Herr Kempkes (AfD) wies die Bezichtigung der Lüge durch Herrn Real zurück. Er habe nie gesagt, daß diese Subunternehmen keine Tarifverträge hätten, sondern es laufe darauf hinaus, wie er, Herr Real, selber eingeräumt habe, daß die Tarifverträge der Subunternehmer tendenziell unter dem STOAG-Tarifvertrag blieben. Deshalb lehne man diesen Antrag ab. Das seien Tatsachen; er wisse, daß die SPD als Partei schon längst den Arbeitnehmer aus den Augen verloren habe. Man gehe salopp über das Thema hinweg. Die STOAG habe in den Ausschüssen nichts zu dem Thema gesagt.
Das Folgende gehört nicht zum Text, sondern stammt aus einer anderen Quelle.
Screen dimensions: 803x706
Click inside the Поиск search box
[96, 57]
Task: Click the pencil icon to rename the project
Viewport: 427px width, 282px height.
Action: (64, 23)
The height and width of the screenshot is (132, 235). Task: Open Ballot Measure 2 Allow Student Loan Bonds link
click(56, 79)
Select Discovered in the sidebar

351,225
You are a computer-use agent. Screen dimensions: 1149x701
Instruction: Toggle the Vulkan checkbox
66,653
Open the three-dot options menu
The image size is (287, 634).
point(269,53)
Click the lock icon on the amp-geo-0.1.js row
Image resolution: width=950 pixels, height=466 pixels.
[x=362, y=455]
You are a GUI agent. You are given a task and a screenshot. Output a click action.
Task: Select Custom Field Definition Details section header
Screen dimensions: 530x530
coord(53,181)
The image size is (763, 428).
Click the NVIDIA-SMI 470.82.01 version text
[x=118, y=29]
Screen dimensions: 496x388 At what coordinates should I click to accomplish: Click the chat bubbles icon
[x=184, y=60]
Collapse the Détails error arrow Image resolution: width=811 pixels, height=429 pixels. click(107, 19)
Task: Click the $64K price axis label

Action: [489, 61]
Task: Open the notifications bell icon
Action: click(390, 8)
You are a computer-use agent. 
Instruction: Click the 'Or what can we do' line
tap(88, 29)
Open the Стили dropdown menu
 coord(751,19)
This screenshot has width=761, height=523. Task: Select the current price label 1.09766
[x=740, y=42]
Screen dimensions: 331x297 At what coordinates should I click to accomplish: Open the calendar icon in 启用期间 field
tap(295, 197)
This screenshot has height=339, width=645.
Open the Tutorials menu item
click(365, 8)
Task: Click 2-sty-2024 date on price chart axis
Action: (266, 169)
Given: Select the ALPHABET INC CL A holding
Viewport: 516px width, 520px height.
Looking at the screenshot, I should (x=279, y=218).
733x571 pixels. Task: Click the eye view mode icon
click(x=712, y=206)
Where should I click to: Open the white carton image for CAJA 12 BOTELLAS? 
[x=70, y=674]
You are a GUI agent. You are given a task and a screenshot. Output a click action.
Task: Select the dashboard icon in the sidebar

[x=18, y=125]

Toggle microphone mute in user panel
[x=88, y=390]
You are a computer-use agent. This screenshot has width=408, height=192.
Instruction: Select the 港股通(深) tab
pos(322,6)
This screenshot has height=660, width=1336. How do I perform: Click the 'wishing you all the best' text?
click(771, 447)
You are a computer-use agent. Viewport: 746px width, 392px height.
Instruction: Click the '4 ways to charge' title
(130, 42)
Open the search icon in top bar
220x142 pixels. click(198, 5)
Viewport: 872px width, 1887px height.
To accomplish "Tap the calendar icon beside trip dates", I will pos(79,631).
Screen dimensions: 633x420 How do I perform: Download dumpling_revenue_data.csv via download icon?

Daher bleibe man bei der Ablehnung, obwohl die AfD die Verkehrsanbindung des Niederrhein-Stadions an sich für gut und richtig halte.
Der Rat beschloß den Änderungsantrag A/17/5747 gegen die Stimmen der AfD.
Der Oberbürgermeister fügte hinzu, die ursprüngliche Verwaltungsvorlage sei durch diesen Antrag ersetzt und es ergebe sich daher keine Notwendigkeit, darüber abzustimmen.